- Your instructions
Arrange the entries below as a two-column CSV with the headers "text" and "point", one row per entry. Put each entry's text and its answer in a single quoted field each, with any line breaks replaced by spaces.

━━━━━ Given records ━━━━━

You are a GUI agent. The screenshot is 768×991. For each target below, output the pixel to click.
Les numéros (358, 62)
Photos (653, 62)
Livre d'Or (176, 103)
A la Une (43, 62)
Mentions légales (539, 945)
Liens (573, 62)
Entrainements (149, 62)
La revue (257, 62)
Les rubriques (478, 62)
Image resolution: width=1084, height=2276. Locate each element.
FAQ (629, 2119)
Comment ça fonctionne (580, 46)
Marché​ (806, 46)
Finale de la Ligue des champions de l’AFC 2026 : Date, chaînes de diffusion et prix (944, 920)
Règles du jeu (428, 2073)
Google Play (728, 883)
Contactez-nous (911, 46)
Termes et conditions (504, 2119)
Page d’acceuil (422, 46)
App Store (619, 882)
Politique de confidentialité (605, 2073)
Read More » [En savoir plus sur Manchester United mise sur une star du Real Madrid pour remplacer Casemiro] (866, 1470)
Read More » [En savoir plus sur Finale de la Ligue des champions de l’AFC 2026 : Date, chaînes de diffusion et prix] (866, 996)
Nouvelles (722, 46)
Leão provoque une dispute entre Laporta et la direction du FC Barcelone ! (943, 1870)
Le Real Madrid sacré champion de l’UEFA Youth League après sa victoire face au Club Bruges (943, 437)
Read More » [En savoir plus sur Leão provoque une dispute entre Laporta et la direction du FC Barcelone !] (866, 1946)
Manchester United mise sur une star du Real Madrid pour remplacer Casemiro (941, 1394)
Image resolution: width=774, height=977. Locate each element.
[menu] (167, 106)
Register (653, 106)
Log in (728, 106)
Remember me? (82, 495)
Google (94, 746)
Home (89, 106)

━━━━━

- Response
text,point
"You are a GUI agent. The screenshot is 768×991. For each target below, output the pixel to click. Les numéros","(358, 62)"
"Photos","(653, 62)"
"Livre d'Or","(176, 103)"
"A la Une","(43, 62)"
"Mentions légales","(539, 945)"
"Liens","(573, 62)"
"Entrainements","(149, 62)"
"La revue","(257, 62)"
"Les rubriques","(478, 62)"
"Image resolution: width=1084, height=2276. Locate each element. FAQ","(629, 2119)"
"Comment ça fonctionne","(580, 46)"
"Marché​","(806, 46)"
"Finale de la Ligue des champions de l’AFC 2026 : Date, chaînes de diffusion et prix","(944, 920)"
"Règles du jeu","(428, 2073)"
"Google Play","(728, 883)"
"Contactez-nous","(911, 46)"
"Termes et conditions","(504, 2119)"
"Page d’acceuil","(422, 46)"
"App Store","(619, 882)"
"Politique de confidentialité","(605, 2073)"
"Read More » [En savoir plus sur Manchester United mise sur une star du Real Madrid pour remplacer Casemiro]","(866, 1470)"
"Read More » [En savoir plus sur Finale de la Ligue des champions de l’AFC 2026 : Date, chaînes de diffusion et prix]","(866, 996)"
"Nouvelles","(722, 46)"
"Leão provoque une dispute entre Laporta et la direction du FC Barcelone !","(943, 1870)"
"Le Real Madrid sacré champion de l’UEFA Youth League après sa victoire face au Club Bruges","(943, 437)"
"Read More » [En savoir plus sur Leão provoque une dispute entre Laporta et la direction du FC Barcelone !]","(866, 1946)"
"Manchester United mise sur une star du Real Madrid pour remplacer Casemiro","(941, 1394)"
"Image resolution: width=774, height=977. Locate each element. [menu]","(167, 106)"
"Register","(653, 106)"
"Log in","(728, 106)"
"Remember me?","(82, 495)"
"Google","(94, 746)"
"Home","(89, 106)"